Wir hatten den Film zu eng an das Schicksal von Gothic 3 geknüpft (was uns nach Gothic 1 und 2 eine sichere Wette schien). Später hatte ich als Freiberufler Jobangebote, die ich nicht ablehnen konnte; so blieb der Film immer wieder liegen. Als der Film Anfang des Jahres fertig war, habe ich sehr lange versucht ihn einem Fernsehsender zu verkaufen. Mancher Kultursender musste mich sogar zweimal ablehnen. Ich hab einfach zu lange nicht kapiert, dass auch für die Öffentlich-Rechtlichen Computerspiele kein Teil der Kultur sind. Sie sehen nur die albernen oder extrem brutalen Spiele (die es ja auch gibt), berichten über die 5000te Inszenierung der Dreigroschenoper oder eines Tschechow-Stücks und merken nicht, dass die wahrscheinlich beste Shakespeare Inszenierung 2009 Dragon Age war. Und sie verdammen ein ganzes Medium (meist ohne es zu kennen), statt zu sehen, dass The Witcher ein Lehrstück über Rassismus und Toleranz ist, das eine Zielgruppe erreicht, die man mit Oper oder Theater nie erreichen wird. Das ist doch der Trick der guten Spiele: sie locken die Leute mit Gewalt oder Fantasy und erzählen ihnen dann eine intelligente Geschichte, in deren Verlauf sie selbst moralische Entscheidungen treffen müssen und deren Konsequenzen erleben, statt wie in allen anderen Medien lediglich zuzuschauen…

Zum Thema ist noch längst nicht alles gesagt. Planst du weitere (Dokumentar)filme über Computerspiele?

Nein; bzw. nur mit einem Fernsehsender im Rücken.
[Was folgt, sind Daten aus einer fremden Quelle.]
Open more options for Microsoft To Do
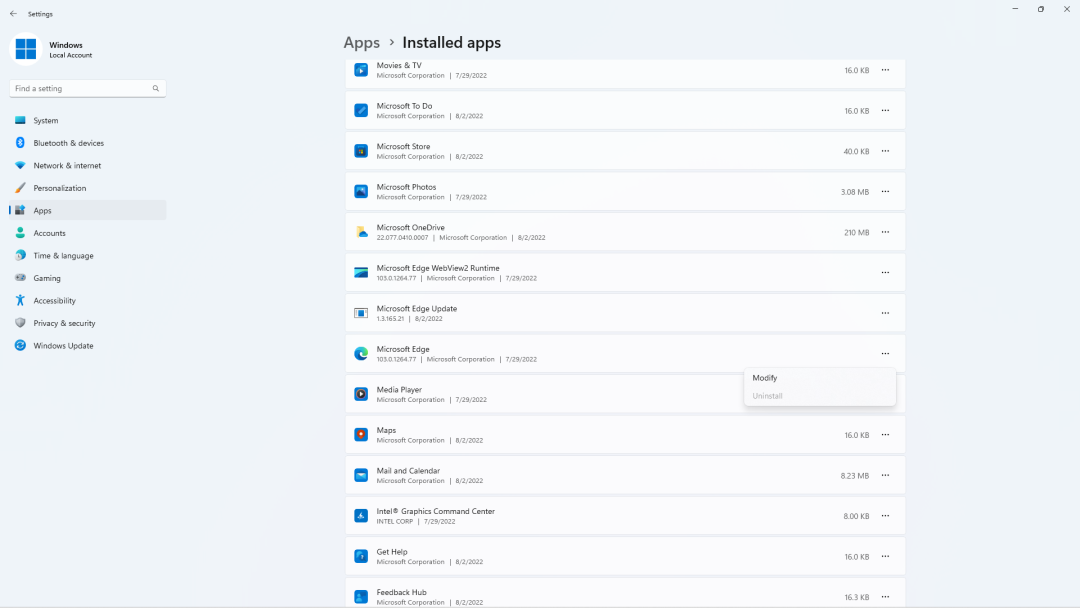 [885, 111]
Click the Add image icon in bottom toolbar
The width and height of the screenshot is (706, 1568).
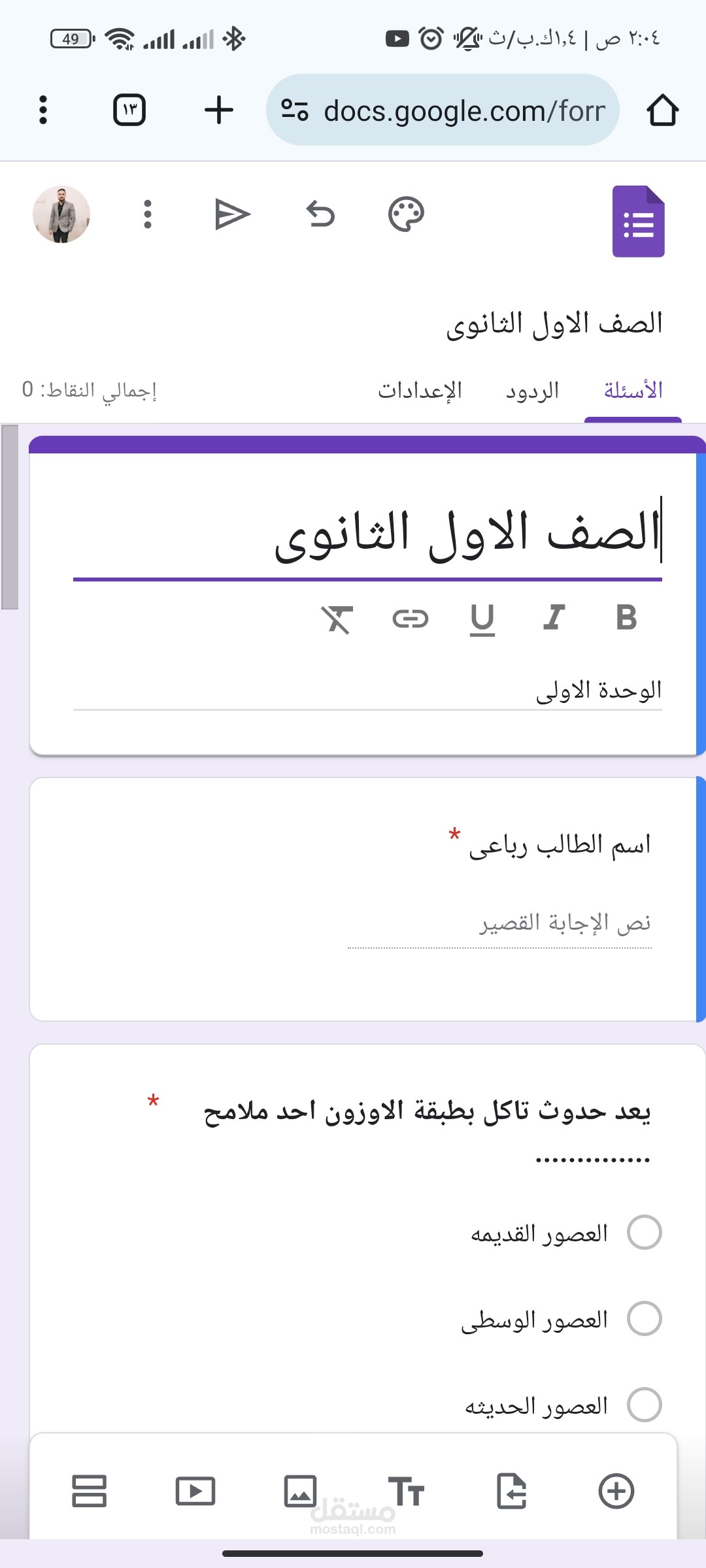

Denn die Vermittlung zwischen Parallelgesellschaften finde ich einen undankbaren Job. Den meisten Menschen ist es lieber, das Fremde und Neue zur eigenen Abgrenzung zu benutzen, es negativ zu beurteilen und sich selbst dadurch besser zu fühlen. Und die Konservativen können viel schöner ihr Jahrtausende altes Lied weitersingen, dass noch nie eine Jugend auf diesem Planeten gewandelt sei, die so schlimm war….

Aber ich hätte große Lust ein Online-Rollenspiel zu entwickeln! Mit 50 Mio. Euro sollte man dabei sein. Wenn das also ein gekündigter Landeszentralbanker liest, der sich mit einem kleinen Teil der Kaffeekasse retten konnte… Es gibt so viele MMORPGs die ein paar gute neue Ideen haben und dann so viel falsch machen. Dabei wär’s so einfach.

Hoffen wir, dass solche TV-Redakteure irgendwann der Vergangenheit angehören. Und hey, vielleicht liest ja tatsächlich ein nobler Investor mit. Viel Glück und danke für deine Zeit.